▶ _Task material_:

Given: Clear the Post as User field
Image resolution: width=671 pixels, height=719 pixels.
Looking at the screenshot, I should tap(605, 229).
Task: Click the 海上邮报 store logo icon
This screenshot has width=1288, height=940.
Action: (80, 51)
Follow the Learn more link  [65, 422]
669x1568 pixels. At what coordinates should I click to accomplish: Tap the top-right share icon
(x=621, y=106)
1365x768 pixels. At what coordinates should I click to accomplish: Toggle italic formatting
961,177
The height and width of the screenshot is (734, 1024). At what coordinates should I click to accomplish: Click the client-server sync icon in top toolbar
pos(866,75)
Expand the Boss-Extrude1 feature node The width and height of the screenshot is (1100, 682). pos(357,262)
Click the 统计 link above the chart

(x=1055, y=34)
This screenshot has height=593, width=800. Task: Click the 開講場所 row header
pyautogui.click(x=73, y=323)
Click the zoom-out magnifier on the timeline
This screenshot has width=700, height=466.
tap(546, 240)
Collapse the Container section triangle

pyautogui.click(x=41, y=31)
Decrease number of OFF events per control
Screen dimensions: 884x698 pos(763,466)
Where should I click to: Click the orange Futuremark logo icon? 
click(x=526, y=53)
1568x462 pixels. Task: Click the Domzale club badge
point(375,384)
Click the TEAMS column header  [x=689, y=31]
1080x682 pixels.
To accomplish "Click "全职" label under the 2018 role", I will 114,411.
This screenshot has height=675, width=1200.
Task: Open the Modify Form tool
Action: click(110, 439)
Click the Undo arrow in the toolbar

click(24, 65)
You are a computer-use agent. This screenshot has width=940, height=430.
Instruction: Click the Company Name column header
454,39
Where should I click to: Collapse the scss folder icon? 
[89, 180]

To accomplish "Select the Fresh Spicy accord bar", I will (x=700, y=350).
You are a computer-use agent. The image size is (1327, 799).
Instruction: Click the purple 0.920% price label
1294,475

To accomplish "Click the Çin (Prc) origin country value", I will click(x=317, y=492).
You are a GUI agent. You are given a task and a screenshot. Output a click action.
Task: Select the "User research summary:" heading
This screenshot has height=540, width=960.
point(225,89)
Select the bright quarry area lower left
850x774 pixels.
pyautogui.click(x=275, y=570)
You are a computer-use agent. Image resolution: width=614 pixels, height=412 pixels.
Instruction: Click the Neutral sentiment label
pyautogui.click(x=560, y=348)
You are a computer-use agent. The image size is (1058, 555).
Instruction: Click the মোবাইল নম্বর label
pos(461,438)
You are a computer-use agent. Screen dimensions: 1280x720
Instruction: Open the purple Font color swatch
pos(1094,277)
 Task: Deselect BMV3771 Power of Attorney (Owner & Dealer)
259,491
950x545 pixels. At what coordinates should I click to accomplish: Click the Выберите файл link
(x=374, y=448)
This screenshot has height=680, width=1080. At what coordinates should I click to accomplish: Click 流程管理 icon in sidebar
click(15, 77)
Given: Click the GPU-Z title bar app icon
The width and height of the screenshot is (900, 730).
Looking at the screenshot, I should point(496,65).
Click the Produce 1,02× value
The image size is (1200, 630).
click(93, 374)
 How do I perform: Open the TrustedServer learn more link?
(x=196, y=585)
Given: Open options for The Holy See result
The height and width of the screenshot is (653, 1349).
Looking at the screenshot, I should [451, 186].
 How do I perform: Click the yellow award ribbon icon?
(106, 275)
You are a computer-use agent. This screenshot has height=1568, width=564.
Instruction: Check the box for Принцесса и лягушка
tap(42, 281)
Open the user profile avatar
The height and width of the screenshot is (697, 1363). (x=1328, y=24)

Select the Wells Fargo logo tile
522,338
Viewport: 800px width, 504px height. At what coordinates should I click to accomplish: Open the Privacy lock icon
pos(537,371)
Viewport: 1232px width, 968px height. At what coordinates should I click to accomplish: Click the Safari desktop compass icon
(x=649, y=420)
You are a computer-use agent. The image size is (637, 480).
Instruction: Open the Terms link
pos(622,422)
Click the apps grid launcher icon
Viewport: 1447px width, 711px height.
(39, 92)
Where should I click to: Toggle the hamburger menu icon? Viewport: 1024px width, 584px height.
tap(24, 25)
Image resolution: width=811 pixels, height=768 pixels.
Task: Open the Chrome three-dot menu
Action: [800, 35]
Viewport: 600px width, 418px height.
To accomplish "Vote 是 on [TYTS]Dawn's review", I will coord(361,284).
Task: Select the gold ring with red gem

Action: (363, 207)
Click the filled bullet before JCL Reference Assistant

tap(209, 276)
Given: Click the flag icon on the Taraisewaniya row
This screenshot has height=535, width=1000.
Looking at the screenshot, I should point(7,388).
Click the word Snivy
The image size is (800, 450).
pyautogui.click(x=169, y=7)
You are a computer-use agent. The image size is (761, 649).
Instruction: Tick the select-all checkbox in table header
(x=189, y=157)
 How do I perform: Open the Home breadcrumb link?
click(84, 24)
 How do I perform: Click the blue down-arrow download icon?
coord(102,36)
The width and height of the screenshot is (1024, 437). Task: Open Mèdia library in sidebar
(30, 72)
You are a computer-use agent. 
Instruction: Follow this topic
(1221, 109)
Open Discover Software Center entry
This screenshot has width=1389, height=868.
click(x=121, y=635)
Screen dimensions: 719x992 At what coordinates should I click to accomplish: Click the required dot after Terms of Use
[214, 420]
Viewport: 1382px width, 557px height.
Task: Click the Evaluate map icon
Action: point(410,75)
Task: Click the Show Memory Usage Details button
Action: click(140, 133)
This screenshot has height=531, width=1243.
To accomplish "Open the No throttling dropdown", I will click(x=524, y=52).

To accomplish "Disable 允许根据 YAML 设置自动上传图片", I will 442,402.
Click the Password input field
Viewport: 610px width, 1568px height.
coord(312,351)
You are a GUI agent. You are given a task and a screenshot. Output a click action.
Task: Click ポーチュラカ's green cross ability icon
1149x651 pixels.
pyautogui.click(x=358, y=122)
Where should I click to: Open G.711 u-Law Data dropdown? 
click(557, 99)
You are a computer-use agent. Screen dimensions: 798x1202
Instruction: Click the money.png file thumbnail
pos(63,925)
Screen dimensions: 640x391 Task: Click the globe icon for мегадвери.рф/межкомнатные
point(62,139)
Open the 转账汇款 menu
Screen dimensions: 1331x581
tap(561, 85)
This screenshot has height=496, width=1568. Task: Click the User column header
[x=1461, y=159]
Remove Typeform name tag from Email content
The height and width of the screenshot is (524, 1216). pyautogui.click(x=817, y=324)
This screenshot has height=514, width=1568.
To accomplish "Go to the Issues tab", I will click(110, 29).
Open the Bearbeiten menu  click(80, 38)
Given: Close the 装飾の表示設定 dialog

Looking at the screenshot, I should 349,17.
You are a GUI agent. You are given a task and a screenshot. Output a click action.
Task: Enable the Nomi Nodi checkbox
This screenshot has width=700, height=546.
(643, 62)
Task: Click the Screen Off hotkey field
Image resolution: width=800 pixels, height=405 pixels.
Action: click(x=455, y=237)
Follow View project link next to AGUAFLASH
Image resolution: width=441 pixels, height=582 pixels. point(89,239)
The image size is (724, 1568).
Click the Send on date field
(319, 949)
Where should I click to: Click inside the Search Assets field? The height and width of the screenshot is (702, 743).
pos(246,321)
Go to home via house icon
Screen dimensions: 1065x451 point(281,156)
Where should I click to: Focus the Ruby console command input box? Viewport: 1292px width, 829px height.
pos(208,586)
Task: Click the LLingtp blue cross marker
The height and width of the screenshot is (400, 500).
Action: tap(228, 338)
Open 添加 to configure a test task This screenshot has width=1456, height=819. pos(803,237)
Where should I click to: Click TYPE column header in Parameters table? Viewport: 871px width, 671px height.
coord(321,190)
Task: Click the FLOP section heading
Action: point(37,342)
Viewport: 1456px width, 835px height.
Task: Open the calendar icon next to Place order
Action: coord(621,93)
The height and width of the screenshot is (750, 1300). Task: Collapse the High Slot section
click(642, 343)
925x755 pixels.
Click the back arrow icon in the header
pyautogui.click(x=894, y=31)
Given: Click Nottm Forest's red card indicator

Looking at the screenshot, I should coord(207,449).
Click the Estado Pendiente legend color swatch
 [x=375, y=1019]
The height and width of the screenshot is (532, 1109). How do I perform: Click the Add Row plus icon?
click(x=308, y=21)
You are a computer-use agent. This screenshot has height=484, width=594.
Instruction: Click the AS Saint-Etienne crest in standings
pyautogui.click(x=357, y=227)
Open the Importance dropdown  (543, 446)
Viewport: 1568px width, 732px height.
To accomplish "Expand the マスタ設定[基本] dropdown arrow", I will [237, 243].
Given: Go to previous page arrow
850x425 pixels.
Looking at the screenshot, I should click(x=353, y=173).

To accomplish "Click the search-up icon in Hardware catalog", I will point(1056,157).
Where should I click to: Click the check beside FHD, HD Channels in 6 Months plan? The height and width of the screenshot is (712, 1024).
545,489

▶ _Work item_:
Reproduce exactly the lines from the one containing "Given: Go to previous page arrow" through the last line of the records, both included, and nothing else.

▶ _Output for this task_:
Given: Go to previous page arrow
850x425 pixels.
Looking at the screenshot, I should click(x=353, y=173).

To accomplish "Click the search-up icon in Hardware catalog", I will point(1056,157).
Where should I click to: Click the check beside FHD, HD Channels in 6 Months plan? The height and width of the screenshot is (712, 1024).
545,489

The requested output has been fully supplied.